• TASK OBJECTIVE: Show, from the entries below, every line in which "menu" appears.

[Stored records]
= = = = =
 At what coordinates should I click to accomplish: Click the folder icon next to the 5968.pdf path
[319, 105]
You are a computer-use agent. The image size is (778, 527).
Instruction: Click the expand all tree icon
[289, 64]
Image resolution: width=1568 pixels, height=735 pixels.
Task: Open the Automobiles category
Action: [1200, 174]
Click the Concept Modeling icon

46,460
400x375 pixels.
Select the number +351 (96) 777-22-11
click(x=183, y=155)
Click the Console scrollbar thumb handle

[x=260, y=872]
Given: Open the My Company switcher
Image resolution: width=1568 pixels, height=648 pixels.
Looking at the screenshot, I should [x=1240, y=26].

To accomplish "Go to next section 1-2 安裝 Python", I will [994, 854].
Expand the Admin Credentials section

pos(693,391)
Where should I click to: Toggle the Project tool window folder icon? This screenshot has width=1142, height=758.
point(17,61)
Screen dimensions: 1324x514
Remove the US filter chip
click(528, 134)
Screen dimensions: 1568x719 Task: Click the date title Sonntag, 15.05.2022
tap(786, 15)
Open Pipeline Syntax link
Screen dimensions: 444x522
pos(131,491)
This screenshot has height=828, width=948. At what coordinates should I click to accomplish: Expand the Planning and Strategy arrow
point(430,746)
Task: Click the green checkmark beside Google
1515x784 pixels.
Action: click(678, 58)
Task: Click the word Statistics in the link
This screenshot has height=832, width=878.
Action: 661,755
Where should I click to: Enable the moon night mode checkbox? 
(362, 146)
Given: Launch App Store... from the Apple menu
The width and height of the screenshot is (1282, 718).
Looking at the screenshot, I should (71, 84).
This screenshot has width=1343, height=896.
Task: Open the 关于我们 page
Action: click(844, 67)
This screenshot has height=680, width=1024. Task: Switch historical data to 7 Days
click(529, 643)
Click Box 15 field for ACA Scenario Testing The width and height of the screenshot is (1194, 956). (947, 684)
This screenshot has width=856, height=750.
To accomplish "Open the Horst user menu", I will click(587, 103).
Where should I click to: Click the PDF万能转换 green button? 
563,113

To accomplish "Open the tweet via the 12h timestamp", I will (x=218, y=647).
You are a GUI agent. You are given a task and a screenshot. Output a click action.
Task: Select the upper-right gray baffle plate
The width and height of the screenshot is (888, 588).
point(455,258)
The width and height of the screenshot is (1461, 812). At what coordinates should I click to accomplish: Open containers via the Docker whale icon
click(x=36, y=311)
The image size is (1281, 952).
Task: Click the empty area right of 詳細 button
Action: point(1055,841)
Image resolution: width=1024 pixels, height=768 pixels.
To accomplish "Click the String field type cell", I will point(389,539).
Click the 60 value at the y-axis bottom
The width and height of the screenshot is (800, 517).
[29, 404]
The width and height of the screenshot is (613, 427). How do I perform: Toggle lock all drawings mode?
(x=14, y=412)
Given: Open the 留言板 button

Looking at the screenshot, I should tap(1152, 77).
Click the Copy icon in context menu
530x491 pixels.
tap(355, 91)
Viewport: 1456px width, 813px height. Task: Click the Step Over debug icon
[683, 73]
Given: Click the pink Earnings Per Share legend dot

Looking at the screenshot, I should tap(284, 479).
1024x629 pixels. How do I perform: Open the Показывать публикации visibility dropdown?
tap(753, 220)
= = = = =
• PROBLEM SOLUTION:
Given: Launch App Store... from the Apple menu
To accomplish "Open the Horst user menu", I will click(587, 103).
Click the Copy icon in context menu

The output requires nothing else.